* Start EXTRACTED RECORDS *

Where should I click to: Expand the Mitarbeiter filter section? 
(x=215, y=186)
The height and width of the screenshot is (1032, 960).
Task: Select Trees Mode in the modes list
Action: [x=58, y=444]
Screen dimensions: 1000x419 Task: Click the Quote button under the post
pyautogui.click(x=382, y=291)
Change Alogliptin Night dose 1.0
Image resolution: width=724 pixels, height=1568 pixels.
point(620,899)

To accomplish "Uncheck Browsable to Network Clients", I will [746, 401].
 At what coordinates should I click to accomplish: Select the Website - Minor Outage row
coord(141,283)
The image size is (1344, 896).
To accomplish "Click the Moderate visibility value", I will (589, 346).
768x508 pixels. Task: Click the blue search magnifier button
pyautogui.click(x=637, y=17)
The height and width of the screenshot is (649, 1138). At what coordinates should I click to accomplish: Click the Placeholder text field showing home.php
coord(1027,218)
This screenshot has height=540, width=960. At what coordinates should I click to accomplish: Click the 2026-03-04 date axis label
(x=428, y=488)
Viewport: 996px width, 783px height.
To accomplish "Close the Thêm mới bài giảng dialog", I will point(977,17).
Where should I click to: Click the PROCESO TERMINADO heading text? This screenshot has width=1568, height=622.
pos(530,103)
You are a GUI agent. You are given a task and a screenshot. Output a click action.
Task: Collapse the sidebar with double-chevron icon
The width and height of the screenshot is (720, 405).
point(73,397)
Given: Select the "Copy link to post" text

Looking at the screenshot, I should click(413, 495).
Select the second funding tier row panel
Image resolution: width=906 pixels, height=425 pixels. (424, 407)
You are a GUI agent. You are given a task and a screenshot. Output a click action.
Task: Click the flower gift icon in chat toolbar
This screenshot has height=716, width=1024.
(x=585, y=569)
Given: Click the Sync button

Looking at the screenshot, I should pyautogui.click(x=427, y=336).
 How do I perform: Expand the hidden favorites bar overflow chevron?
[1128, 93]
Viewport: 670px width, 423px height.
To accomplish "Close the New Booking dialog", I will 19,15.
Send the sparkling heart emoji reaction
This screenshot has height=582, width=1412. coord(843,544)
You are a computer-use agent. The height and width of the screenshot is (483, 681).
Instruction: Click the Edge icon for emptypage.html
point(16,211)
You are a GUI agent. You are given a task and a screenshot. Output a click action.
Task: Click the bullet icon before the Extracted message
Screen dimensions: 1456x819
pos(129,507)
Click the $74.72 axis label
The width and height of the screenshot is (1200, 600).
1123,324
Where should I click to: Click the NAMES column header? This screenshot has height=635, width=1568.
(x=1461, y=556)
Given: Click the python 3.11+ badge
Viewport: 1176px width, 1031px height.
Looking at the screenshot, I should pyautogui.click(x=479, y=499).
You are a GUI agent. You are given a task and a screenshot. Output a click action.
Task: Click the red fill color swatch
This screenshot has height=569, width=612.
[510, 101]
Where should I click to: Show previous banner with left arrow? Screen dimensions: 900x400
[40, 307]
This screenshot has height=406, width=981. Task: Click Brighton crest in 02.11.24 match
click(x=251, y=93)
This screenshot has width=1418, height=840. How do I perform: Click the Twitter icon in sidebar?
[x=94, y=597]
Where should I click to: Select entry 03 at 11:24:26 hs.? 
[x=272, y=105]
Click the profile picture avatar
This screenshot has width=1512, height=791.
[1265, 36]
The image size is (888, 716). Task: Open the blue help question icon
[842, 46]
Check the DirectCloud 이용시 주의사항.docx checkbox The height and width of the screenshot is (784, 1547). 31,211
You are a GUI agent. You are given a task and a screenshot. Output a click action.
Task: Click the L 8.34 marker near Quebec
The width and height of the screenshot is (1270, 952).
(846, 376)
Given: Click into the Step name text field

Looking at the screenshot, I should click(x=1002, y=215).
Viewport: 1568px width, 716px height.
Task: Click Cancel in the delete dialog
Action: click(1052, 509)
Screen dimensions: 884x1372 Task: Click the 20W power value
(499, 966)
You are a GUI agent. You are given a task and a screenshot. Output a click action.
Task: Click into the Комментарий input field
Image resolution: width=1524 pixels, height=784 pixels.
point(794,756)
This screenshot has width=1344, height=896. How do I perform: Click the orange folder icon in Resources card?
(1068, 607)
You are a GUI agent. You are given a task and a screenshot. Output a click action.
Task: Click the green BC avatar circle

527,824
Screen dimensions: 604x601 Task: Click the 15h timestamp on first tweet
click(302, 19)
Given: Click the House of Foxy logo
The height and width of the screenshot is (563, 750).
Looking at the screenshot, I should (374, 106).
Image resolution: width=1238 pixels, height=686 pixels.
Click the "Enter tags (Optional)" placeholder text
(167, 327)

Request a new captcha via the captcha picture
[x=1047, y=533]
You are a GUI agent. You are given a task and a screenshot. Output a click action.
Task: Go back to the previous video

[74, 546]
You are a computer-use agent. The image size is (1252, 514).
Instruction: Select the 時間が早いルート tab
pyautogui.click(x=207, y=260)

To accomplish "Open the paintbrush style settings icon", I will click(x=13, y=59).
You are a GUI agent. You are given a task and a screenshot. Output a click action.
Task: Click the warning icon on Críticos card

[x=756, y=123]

* End EXTRACTED RECORDS *

> _TASK_
Please pull out every line in the rows above that contains the word "blue". Match capitalization exactly.

> _RESULT_
768x508 pixels. Task: Click the blue search magnifier button
The image size is (888, 716). Task: Open the blue help question icon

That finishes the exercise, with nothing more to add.